Fixing them meant turning off the output of these 2 extensions, and making custom code to add proper, complete microdata to product pages on our clients site.
It’s not worth doing anything, if you can’t measure the results of your work. So, here is a tool that will tell you if your microdata is good or not: https://developers.google.com/structured-data/testing-tool/.
Secondly, be sure to know exactly what they want you to provide:
Note that there are 3 options for structured data format currently. Microdata, RDFa & JSON-LD. Microdata has the best support, so that’s what we used and recommend.
Down and dirty
Just a few advices for microdata implementation:
Google isn’t everything, especially in some markets, so it might be wise to check other search engines documentation. For example, when sending VideoObject microdata, and adding a thumbnail image, Google wants
itemprop="thumbnailUrl" property, and Yandex wants
itemprop="thumbnail" itemscope itemtype="http://schema.org/ImageObject" with its
Other thing to consider is not messing up product microdata for other consumers besides search engine bots, e.g. Google Shopping. So, be careful, and test, but the safest bet is to give all microdata you can. While leaving out some pieces of schema may lead search engines to discard your metadata, extra data does not hurt.
You can put all microdata in <meta> tags, and it’s technically easier to do, but it’s better to append it to visible elements on page because it will shorten your html, and, because we think search engines like real, user visible page elements decorated with microdata as an assurance that you are not trying to scam them. It’s a horrible world out there, yeah.
Nothing is guaranteed. Google literally gives you all the requirements, and when you fulfill them, they may give you rich snippets. But if there is one thing that seems to trigger their algorithm deciding to give you rich snippets, that would be product reviews. If you don’t have them, do your best to get them from users.
Once our improved microdata for products was online, Google’s algorithms enabled rich snippets for our clients products in just one day:
Now, that feels more clickable, doesn’t it? And here are examples that prove it. This product got the full rich snippet, with rating, number of reviews, price and stock status. It’s CTR increased from 3.58% in the month before rich snippet to 4.05% in the month after:
This product made the record, with CTR improved from 5.16% to 7.76% after the rich snippets. Right below it in SERP stayed the same product from another shop. Without rich snippets. We bet their CTR was much lower:
And so on. What’s most important, no matter to what percent, every product in our clients lineup had CTR increased in the period, proving how positive is the impact of rich snippets.
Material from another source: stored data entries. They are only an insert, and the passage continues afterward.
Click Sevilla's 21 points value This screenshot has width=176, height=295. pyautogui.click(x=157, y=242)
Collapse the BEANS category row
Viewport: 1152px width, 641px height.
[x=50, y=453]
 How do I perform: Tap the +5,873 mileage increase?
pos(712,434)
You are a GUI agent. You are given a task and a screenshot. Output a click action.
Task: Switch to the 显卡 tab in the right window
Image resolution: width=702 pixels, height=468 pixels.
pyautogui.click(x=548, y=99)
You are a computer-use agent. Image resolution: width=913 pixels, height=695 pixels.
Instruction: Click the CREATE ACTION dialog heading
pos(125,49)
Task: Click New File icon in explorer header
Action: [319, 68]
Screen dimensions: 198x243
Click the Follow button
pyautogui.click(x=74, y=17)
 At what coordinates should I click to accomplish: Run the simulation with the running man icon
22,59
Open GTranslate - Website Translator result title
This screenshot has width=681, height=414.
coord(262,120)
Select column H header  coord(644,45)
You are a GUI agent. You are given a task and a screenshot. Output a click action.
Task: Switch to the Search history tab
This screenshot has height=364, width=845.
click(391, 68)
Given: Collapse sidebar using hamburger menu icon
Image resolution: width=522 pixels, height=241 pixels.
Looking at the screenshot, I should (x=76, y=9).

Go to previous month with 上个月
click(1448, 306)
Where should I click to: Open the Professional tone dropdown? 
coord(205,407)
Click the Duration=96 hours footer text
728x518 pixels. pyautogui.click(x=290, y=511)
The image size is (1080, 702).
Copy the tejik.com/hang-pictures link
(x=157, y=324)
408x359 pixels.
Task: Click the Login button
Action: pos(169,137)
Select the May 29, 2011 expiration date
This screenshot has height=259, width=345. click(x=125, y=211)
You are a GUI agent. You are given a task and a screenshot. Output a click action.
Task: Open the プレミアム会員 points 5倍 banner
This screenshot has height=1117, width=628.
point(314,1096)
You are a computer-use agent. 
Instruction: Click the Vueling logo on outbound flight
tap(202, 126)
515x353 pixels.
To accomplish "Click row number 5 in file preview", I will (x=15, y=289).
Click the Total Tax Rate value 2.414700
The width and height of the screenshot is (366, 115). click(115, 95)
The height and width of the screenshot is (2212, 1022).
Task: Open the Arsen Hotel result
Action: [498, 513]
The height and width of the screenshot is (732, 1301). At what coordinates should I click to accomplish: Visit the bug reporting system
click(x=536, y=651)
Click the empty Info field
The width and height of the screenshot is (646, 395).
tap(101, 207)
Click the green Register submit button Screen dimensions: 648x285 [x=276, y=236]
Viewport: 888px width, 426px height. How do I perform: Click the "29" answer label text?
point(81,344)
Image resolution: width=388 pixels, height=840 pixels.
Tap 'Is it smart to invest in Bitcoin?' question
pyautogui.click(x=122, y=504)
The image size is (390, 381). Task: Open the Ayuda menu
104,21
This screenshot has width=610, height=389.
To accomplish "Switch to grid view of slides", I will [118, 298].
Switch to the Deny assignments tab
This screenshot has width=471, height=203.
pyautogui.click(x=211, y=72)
Broader view shows that our client improved their mobile conversion rate by 103.59%, and revenue by 200.20%, but we’ve done plenty more besides microdata in this timeframe, so that’s more an indication of what Inchoo can do for you, than what microdata can. What we are sure of is that those rich snippets surely didn’t hurt this statistic either.
Though we concentrated on product microdata here, that’s not the end. There are plenty other microdata schemas which may apply to your site. Search engine bots are data hungry beasts, and feeding them well sure pays off.